# TASK DESCRIPTION
The answer must be every entry, retyped without a single difference.

# MATERIAL SHOWN

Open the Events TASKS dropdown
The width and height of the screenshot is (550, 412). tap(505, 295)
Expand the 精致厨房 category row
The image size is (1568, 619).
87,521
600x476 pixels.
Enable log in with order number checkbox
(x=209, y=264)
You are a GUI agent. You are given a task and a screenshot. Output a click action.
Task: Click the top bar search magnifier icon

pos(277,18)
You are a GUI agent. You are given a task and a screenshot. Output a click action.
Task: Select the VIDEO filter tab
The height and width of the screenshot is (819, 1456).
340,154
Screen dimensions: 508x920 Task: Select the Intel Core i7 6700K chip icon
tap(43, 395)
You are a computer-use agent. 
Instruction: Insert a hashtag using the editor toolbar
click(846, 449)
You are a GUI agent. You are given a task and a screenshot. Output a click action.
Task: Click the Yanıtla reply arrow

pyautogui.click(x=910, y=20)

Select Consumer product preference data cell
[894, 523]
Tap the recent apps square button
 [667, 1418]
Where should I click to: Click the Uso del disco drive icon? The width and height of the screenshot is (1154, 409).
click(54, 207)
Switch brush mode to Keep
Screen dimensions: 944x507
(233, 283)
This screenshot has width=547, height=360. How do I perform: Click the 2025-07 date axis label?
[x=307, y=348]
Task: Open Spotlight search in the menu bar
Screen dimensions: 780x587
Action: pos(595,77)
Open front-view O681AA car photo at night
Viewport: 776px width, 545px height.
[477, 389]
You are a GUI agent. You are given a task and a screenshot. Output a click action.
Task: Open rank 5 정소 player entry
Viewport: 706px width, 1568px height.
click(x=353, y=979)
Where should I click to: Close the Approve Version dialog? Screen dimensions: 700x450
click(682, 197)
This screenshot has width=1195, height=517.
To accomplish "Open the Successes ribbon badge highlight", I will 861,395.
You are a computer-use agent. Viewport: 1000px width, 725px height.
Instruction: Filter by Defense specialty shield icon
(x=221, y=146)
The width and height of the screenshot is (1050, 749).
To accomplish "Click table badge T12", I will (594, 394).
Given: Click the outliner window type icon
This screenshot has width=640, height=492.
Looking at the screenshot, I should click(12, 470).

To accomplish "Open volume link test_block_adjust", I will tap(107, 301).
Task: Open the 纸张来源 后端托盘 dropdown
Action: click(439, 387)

# TASK SOLUTION
Open the Events TASKS dropdown
The width and height of the screenshot is (550, 412). tap(505, 295)
Expand the 精致厨房 category row
The image size is (1568, 619).
87,521
600x476 pixels.
Enable log in with order number checkbox
(x=209, y=264)
You are a GUI agent. You are given a task and a screenshot. Output a click action.
Task: Click the top bar search magnifier icon

pos(277,18)
You are a GUI agent. You are given a task and a screenshot. Output a click action.
Task: Select the VIDEO filter tab
The height and width of the screenshot is (819, 1456).
340,154
Screen dimensions: 508x920 Task: Select the Intel Core i7 6700K chip icon
tap(43, 395)
You are a computer-use agent. 
Instruction: Insert a hashtag using the editor toolbar
click(846, 449)
You are a GUI agent. You are given a task and a screenshot. Output a click action.
Task: Click the Yanıtla reply arrow

pyautogui.click(x=910, y=20)

Select Consumer product preference data cell
[894, 523]
Tap the recent apps square button
 [667, 1418]
Where should I click to: Click the Uso del disco drive icon? The width and height of the screenshot is (1154, 409).
click(54, 207)
Switch brush mode to Keep
Screen dimensions: 944x507
(233, 283)
This screenshot has width=547, height=360. How do I perform: Click the 2025-07 date axis label?
[x=307, y=348]
Task: Open Spotlight search in the menu bar
Screen dimensions: 780x587
Action: pos(595,77)
Open front-view O681AA car photo at night
Viewport: 776px width, 545px height.
[477, 389]
You are a GUI agent. You are given a task and a screenshot. Output a click action.
Task: Open rank 5 정소 player entry
Viewport: 706px width, 1568px height.
click(x=353, y=979)
Where should I click to: Close the Approve Version dialog? Screen dimensions: 700x450
click(682, 197)
This screenshot has width=1195, height=517.
To accomplish "Open the Successes ribbon badge highlight", I will 861,395.
You are a computer-use agent. Viewport: 1000px width, 725px height.
Instruction: Filter by Defense specialty shield icon
(x=221, y=146)
The width and height of the screenshot is (1050, 749).
To accomplish "Click table badge T12", I will (594, 394).
Given: Click the outliner window type icon
This screenshot has width=640, height=492.
Looking at the screenshot, I should click(12, 470).

To accomplish "Open volume link test_block_adjust", I will tap(107, 301).
Task: Open the 纸张来源 后端托盘 dropdown
Action: click(439, 387)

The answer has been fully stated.